Does not a watchdog reset not do a full reset?
11-19-2012 06:18 AM
Now I have tested with use of the nisyscfg.lvlib:Restart.vi every hour and it gives the same result. It lasted for 27.5 hours before it just stopped and went into idle mode (the CPU load is at 2-3% and FTP access works fine, but my rtexe is not running). Note that this stop was after ~40minutes since last reset therefore 20min to next scheduled restart and the watchdog was not triggered.
There system is only logging noise at the moment, so it should not enter any exeptions...
Anyway, a press on the reset button will make it run for another 1-2 days.
11-20-2012 03:05 AM - edited 11-20-2012 03:06 AM
Found a log file on the cRIO that looks to be related to the problem.
It looks like an internal error 2 is occuring. As also reportet in this thread DWarn: Internal error 2 occurred. They say the error is related to out of memory. I did not see any problems in the first 27 hours it ran (between 14-22MB free, see the log if you want), and since it is reseted every hour it should not enter this problem.
Anyway if it goes out of memory, will not the watchdog handle an internal error 2 so it can recover from it?
lvrt.out_12.0__cur.txt:
####
#Date: SAT, NOV 17, 2012 06:33:07 PM
#OSName: VxWorks
#OSVers: 6.3
#OSBuild: Jun 14 2012, 08:46:35
#AppName: /c/ni-rt/system/lvrt.out
#Version: 12.0
#AppKind: AppLib
<DEBUG_OUTPUT>
11/17/12 07:11:08.797 PM
DWarn 0xC1EAEA9C: Internal error 2 occurred. The top-level VI "cRIOmain.vi" was stopped at unknown "" on the block diagram of "Determination.vi".

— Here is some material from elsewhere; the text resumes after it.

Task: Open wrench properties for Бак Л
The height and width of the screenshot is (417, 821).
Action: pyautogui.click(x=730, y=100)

source/server/RTEmbEditor.cpp(105) : DWarn 0xC1EAEA9C: Internal error 2 occurred. The top-level VI "cRIOmain.vi" was stopped at unknown "" on the block diagram of "Determination.vi".
</DEBUG_OUTPUT>
11-20-2012 03:28 AM
So it's probably not a RAM problem but your SSD is maybe filled up with measurement data. Use the MAX to have a look at your system resources.
Hope it helps
Christian
11-20-2012 06:53 AM - edited 11-20-2012 06:55 AM
The disk is very little used. Rewrites a log file every minute (2MB) and put some strings in a few per day log files which is compressed when new ones are started.
Total Disk Space 119MB
Free Disk Space 90.6MB
11-23-2012 05:25 AM - edited 11-23-2012 05:25 AM
I have tried to provoke this error by running the "Determination.vi" 1million times per minute instead of 1 time. I also recompiled the VI, but this still used colse to a day to fail (23.5 hours).

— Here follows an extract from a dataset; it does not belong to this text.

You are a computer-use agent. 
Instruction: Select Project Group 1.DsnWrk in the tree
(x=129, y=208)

I will now disable this VI and see if it helps.
No matter what, I will now move my watchdog down to the FPGA, since the cRIO watchdog will fail when such an exeption happens.
11-26-2012 02:56 AM
By disabling the "Determination.vi", it looks like the .rtexe do not fail as previous. So I will re-enable it and remove parts of it.

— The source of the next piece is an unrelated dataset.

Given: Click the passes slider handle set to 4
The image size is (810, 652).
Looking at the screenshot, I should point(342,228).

This vi is quite simple, except it uses the NI_AALPro.lvlib:1D Cross Correlation (DBL).vi, which is calling a the fuction Rxy80 in the lvanlys.*
Do anyone think that this could be the one making the .rtexe to fail?
12-10-2012 04:08 AM
By adding a watchdog down into the FPGA, the problem is handled. This should not be the solution, but for me it works since I do not have any time critical stuff running on my cRIO.
This scares me a bit and prevents me to use a cRIO in control applications, where the FPGA will not be able to do all what I want.